The startup’s latest innovation is known as CPM Patterning and represents a new way to pattern print thin films – usually on the order of nanometres or micrometres in thickness. This is important because some of the techniques that have been developed over the last several decades, including photolithographic patterning and laser ablation, can’t be used in certain manufacturing environments because the materials used are sensitive to oxygen, moisture and other factors that are difficult to control. 

“What we’ve done is come up with a process, instead of new materials, that allows you to pattern thin films – but instead of making a film and removing materials, you can grow a pattern from the ground up at the atomic level. It’s a 100 per cent material science-driven solution,” says OTI founder and CEO  Michael Helander. 

“What that lets manufacturers do in displays, for example, is pattern thin film coatings in the display that otherwise they couldn’t pattern before. That means they can start introducing new features and functionality that weren’t possible before, because they couldn’t be manufactured.” 

One potential application for the technology is integration of displays with different types of sensors and cameras. For example, the dark spaces or “notches” that we see on our smartphones, tablets and laptops are necessary to give space for a front-facing camera. 

“The idea is, if you can pattern little, tiny holes in the display between all the pixels, then those cameras and sensors can be integrated under the display,” says Helander. “You don’t have any kind of black area that doesn’t function, so you can get more usable display without having to make the device physically bigger. 

“The other advantage, which is particularly important with all these new video conferencing tools that we’re all using, is that now you could hide the camera under a display. This helps in terms of making eye contact through a screen: you’re not limited to putting that camera at the top edge of a device.” 

Helander first realized the potential to commercialize his research while working on his PhD in materials science engineering at the Faculty of Applied Science & Engineering. He was being approached by brand-name consumer electronics companies interested in the new materials and process technology he was developing for the manufacture of organic electronics. 

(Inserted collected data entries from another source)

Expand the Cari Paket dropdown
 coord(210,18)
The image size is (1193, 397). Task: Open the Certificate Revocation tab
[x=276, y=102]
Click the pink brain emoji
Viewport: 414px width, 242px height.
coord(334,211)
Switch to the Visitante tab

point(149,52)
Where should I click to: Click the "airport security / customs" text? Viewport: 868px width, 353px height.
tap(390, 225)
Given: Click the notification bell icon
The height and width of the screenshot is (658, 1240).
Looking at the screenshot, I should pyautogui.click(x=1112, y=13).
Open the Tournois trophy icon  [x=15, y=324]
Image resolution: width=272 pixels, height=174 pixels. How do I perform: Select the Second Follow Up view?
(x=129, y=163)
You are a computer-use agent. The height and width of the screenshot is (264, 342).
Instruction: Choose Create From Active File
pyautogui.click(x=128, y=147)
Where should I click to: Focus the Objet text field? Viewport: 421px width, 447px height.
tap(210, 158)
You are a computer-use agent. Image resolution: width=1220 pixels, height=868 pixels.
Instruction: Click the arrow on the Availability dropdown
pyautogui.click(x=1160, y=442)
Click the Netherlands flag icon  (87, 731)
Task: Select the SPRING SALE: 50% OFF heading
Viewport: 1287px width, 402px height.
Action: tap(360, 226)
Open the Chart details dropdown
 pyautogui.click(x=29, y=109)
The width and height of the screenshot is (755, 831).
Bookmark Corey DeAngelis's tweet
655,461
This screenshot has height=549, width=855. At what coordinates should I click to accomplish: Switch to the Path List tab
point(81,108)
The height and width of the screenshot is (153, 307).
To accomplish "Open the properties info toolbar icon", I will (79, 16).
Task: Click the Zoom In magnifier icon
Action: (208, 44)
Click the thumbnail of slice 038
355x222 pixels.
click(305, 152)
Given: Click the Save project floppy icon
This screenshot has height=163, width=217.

Encouraged by his thesis supervisor, Professor Zhen-Hong Lu, Helander decided to license the technology and start a company in 2011. Since then, OTI’s technology focus has morphed from consumer lighting applications to advanced displays, including organic LED (OLED). The company now works with some of the largest consumer device brands in the world.  

Helander says that developing new materials represents the most “elegant” way to solve problems in manufacturing. 

“Materials science and engineering is the foundation for all of electronics and most other major industries,” says Helander, who earned his doctorate in 2012.  

“When you drill down to the bottom of what enables it, it’s all about new materials. New software like AI and machine learning is only made possible by better chips, better storage, better hardware – and that better hardware is all enabled by new advanced materials that allow for more components such as transistors in a smaller and lower-energy package.” 

The new funding that OTI has raised will help the company to scale and grow – supporting customers and getting the technology into mass production. 

“The types of problems that we work on are opportunities where the goal is to help improve the user experience of a device but do that at a very fundamental level, using material science, new materials to enable that,” Helander says.  

Helander credits his time in the department of materials science and engineering with preparing him to be comfortable tackling new problems and learning how to quickly get up to speed on unfamiliar topics. 

“The first day you walk in any course, you know nothing about the material, but by the end you figured out how to solve problems, and a lot of that ends up being self-driven,” says Helander. 

“So now as a company when we have problems, we have the foundation to go out and consult resources, publications, textbooks, experts, and figure out how we’re going to solve this problem in a very efficient way. That ability to be a lifelong learner I think is something that sets engineers apart from a lot of other disciplines.”